Problem requirements ::
Starting at the line that holds "Open the response SyntaxView tab", quote every line through the end of the records, both boundary lines included. Omit the pictures.

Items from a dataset
════

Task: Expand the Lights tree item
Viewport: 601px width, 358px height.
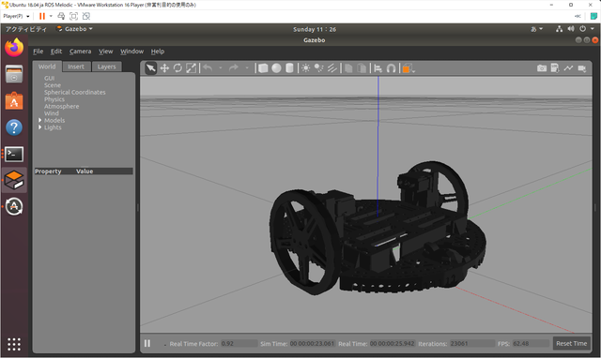Action: point(39,127)
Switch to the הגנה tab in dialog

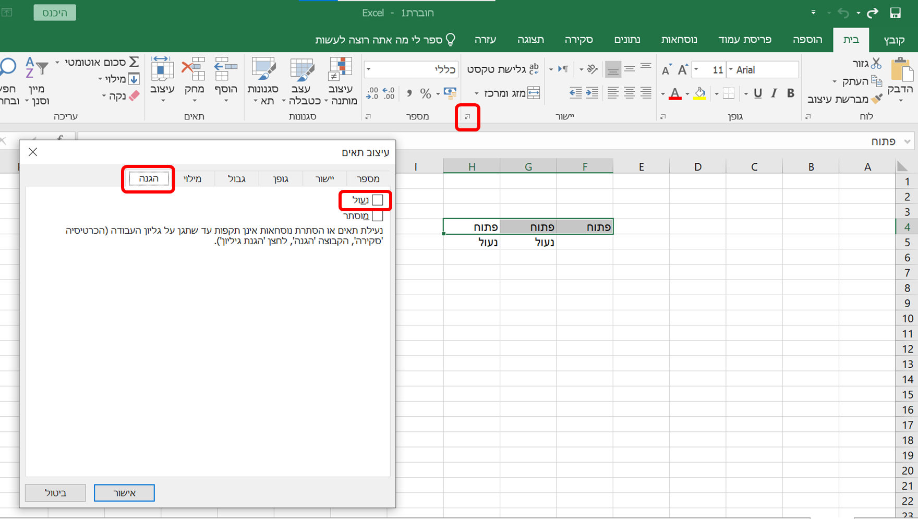149,179
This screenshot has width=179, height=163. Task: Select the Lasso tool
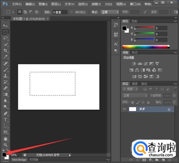tap(5, 38)

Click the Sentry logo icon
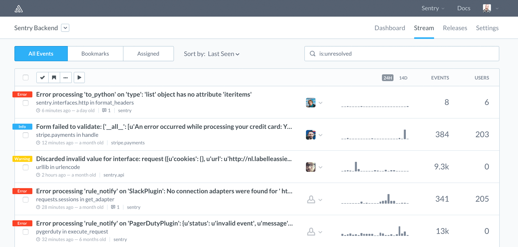pyautogui.click(x=19, y=9)
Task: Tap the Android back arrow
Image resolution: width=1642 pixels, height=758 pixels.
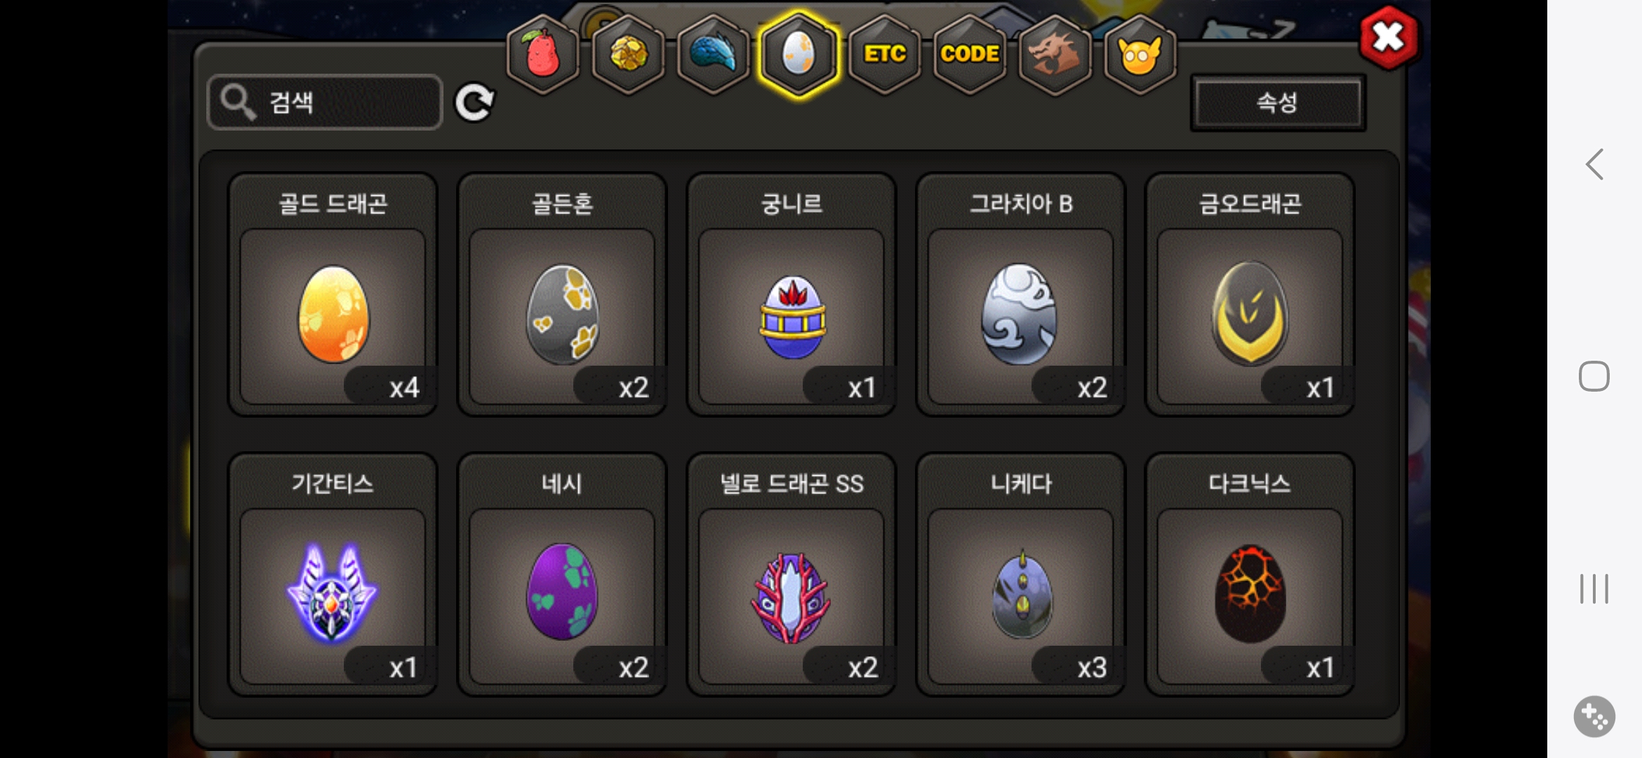Action: coord(1594,164)
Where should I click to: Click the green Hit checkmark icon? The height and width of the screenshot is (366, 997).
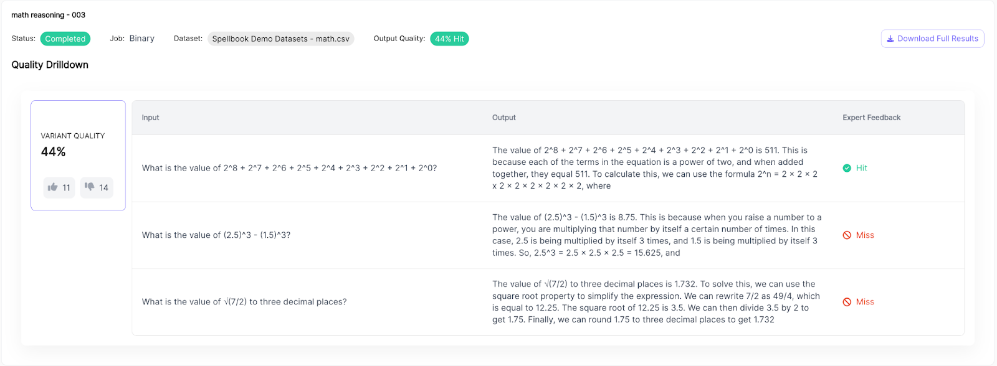click(x=847, y=168)
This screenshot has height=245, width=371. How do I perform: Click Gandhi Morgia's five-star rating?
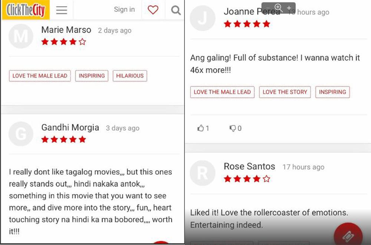[x=63, y=140]
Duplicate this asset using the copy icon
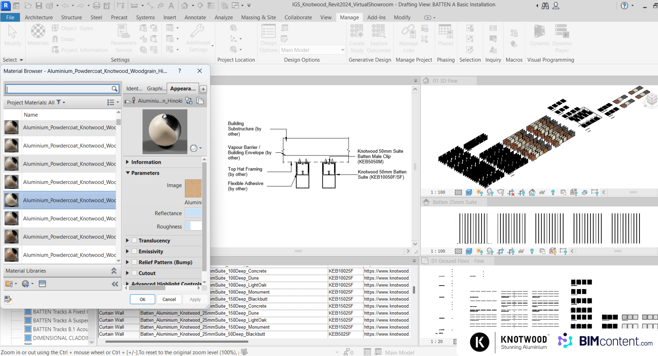658x356 pixels. pyautogui.click(x=200, y=101)
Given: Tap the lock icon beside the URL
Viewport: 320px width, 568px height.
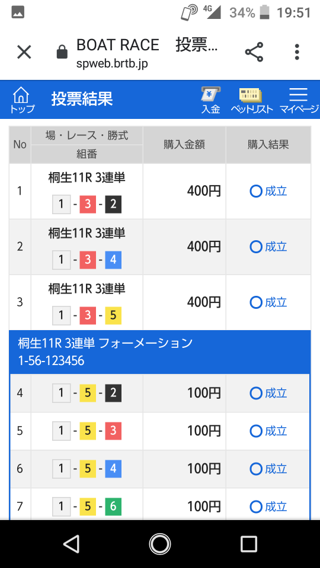Looking at the screenshot, I should pos(62,52).
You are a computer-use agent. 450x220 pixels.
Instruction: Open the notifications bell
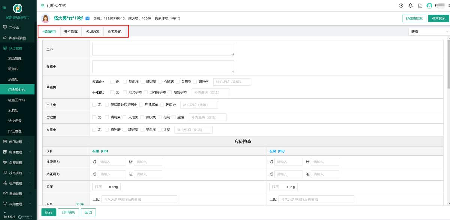pyautogui.click(x=411, y=6)
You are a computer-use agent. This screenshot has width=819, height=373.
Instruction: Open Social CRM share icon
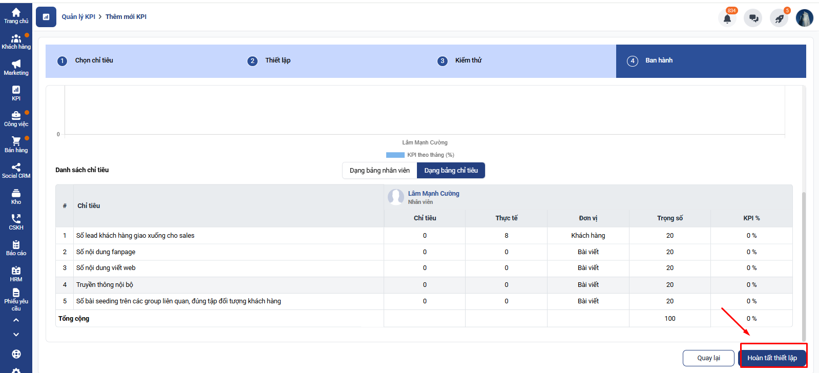click(x=16, y=171)
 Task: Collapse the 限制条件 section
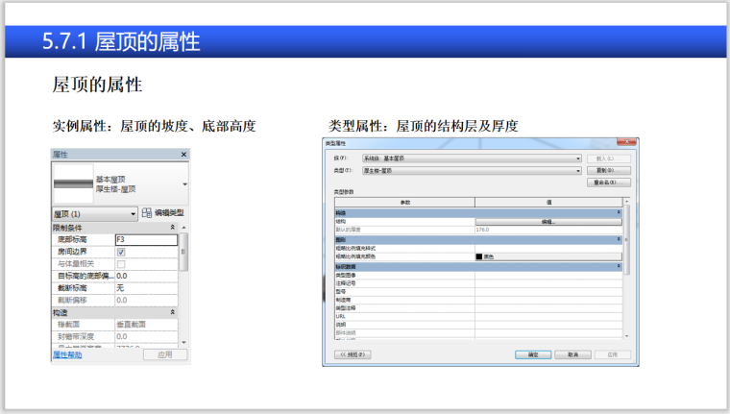point(172,228)

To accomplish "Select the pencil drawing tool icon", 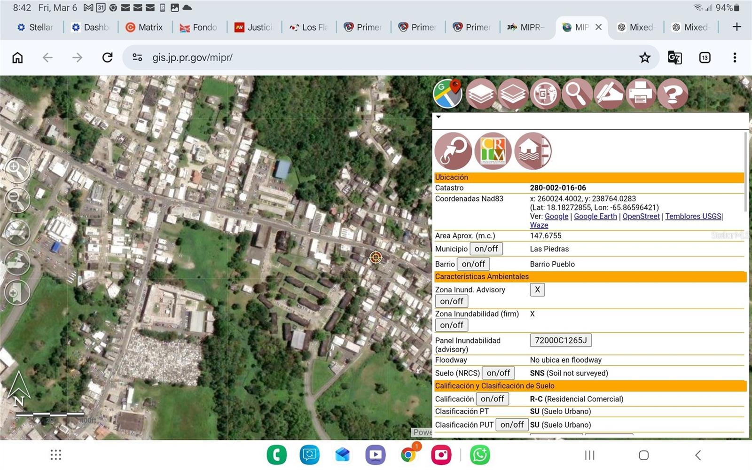I will click(609, 94).
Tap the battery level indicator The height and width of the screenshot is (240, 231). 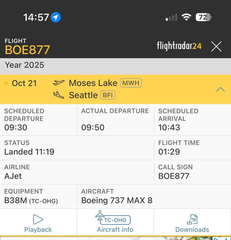pyautogui.click(x=204, y=17)
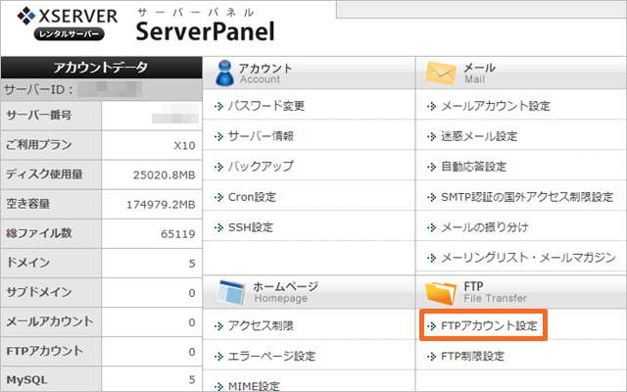The image size is (627, 392).
Task: Open FTPアカウント設定 link
Action: pyautogui.click(x=490, y=325)
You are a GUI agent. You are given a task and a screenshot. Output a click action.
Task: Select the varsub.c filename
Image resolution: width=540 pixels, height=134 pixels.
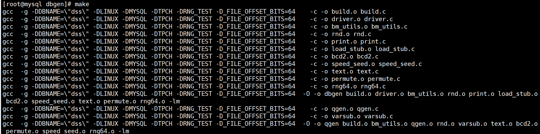(x=379, y=116)
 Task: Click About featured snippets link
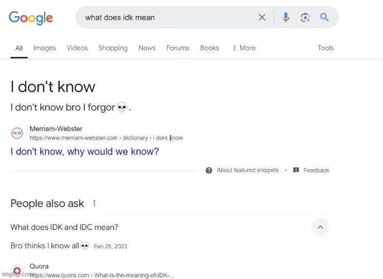coord(247,170)
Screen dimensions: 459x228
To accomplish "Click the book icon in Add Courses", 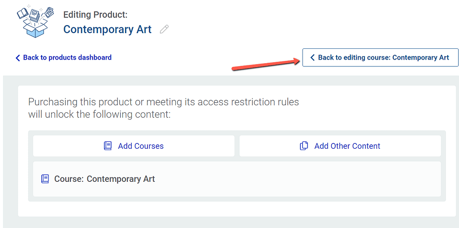I will tap(108, 146).
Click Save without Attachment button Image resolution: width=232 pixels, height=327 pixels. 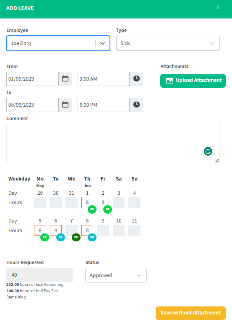pos(190,313)
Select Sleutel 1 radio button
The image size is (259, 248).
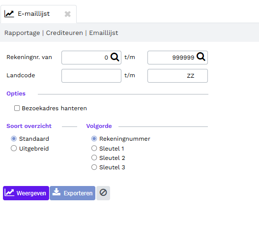[94, 148]
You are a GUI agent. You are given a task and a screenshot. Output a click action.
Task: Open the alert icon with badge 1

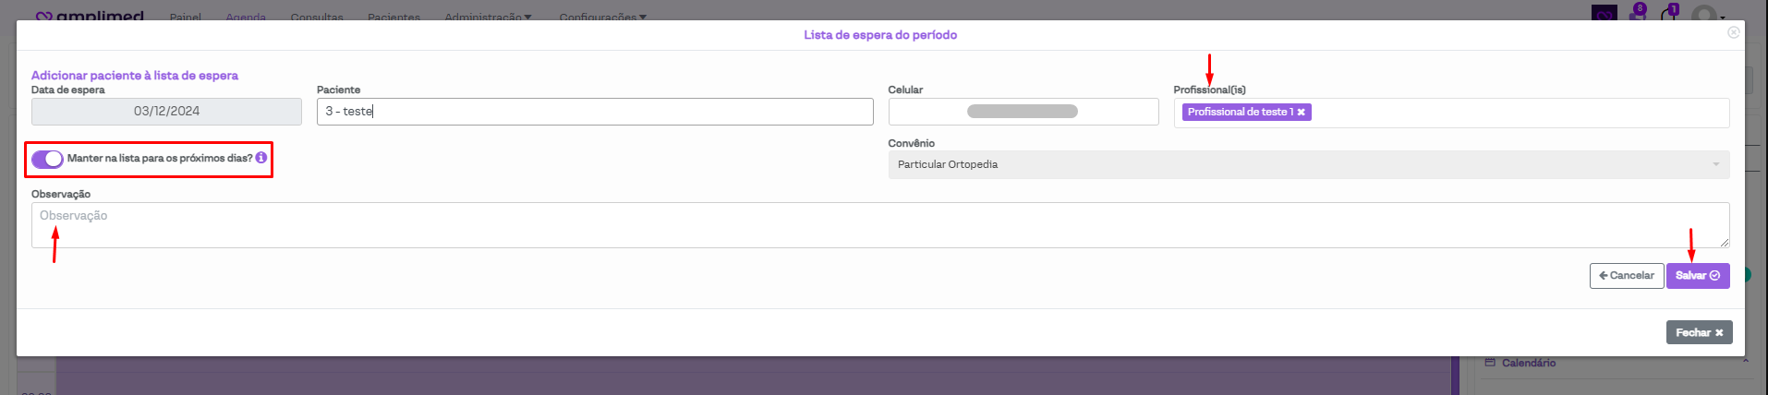1669,13
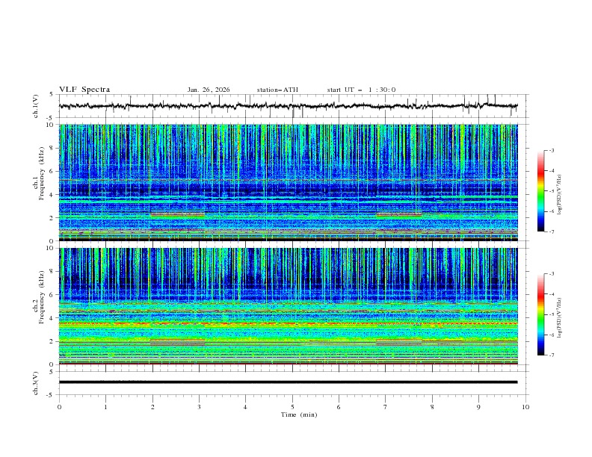Viewport: 592px width, 457px height.
Task: Select the start UT time text
Action: (361, 90)
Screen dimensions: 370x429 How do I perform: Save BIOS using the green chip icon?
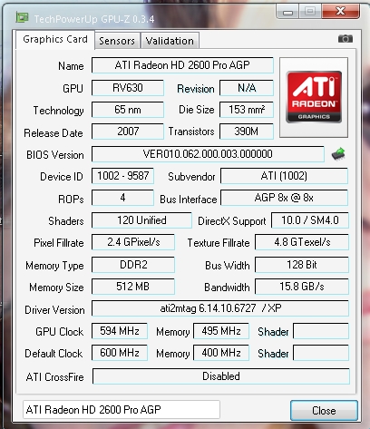pos(338,154)
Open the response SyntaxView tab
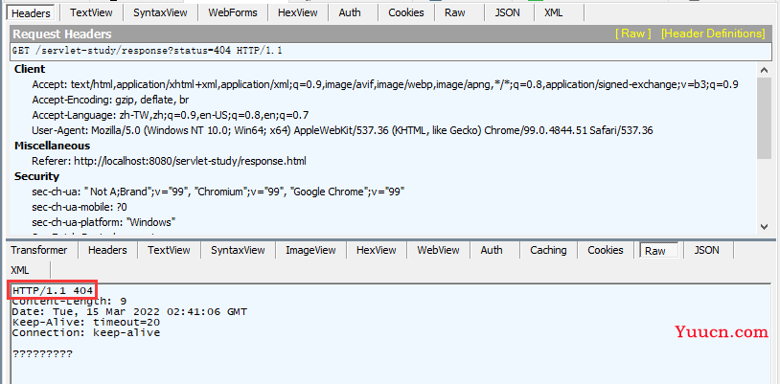 pos(238,250)
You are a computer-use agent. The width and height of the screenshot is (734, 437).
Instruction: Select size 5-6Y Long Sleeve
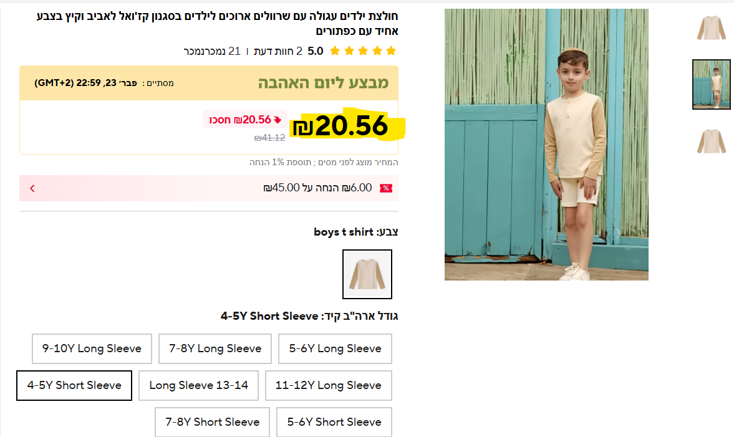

════

Output below ::
Open the response SyntaxView tab
 pos(238,250)
You are a computer-use agent. The width and height of the screenshot is (734, 437).
Instruction: Select size 5-6Y Long Sleeve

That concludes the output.